### Your goal
Among the records below, find the lines that contain "computer" and copy each of them.

══ Task data

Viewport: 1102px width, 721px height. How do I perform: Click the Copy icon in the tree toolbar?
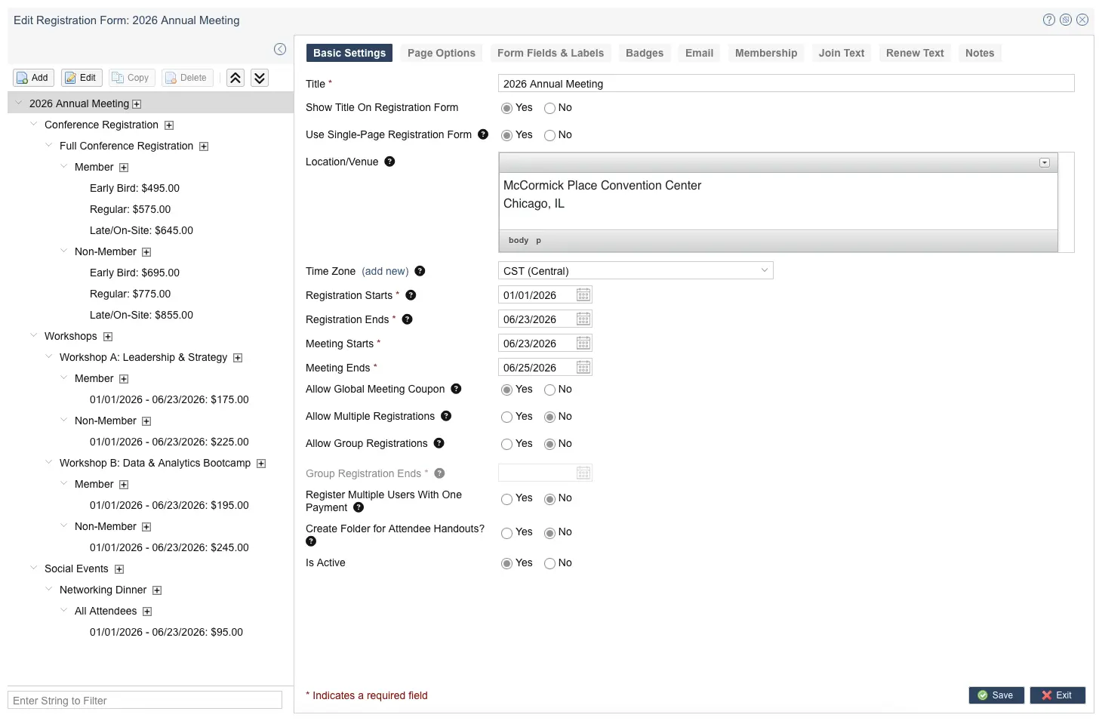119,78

════
══ Task data

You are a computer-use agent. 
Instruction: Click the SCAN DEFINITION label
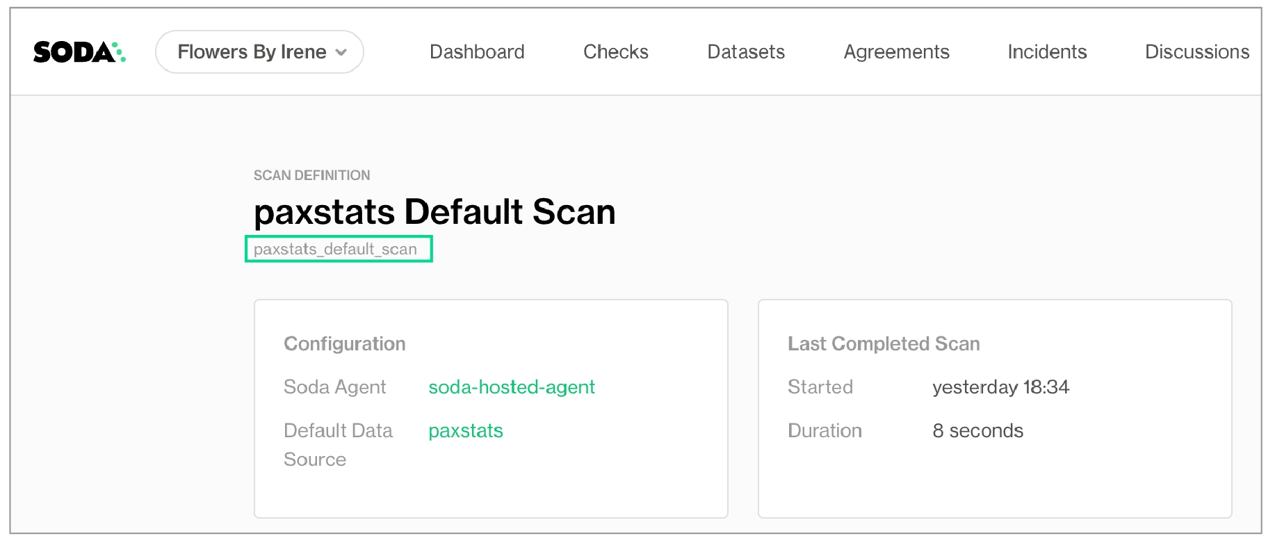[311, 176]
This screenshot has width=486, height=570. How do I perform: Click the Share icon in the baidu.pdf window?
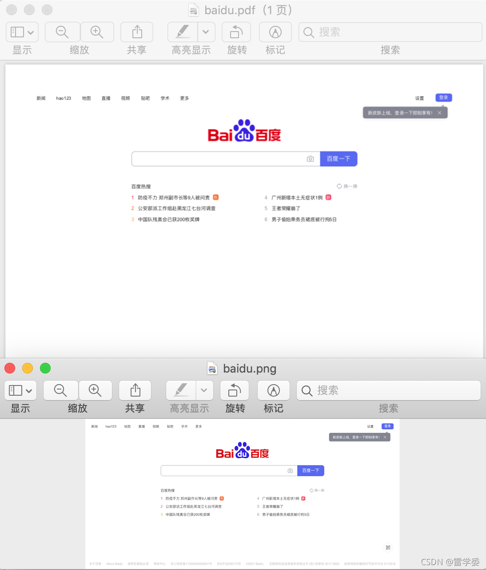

════
══ Task data

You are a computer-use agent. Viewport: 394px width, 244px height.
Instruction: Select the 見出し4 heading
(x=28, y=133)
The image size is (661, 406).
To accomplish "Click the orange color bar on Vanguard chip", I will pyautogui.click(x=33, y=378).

════

### Written response
You are a computer-use agent. 
You are a computer-use agent. Viewport: 394px width, 244px height.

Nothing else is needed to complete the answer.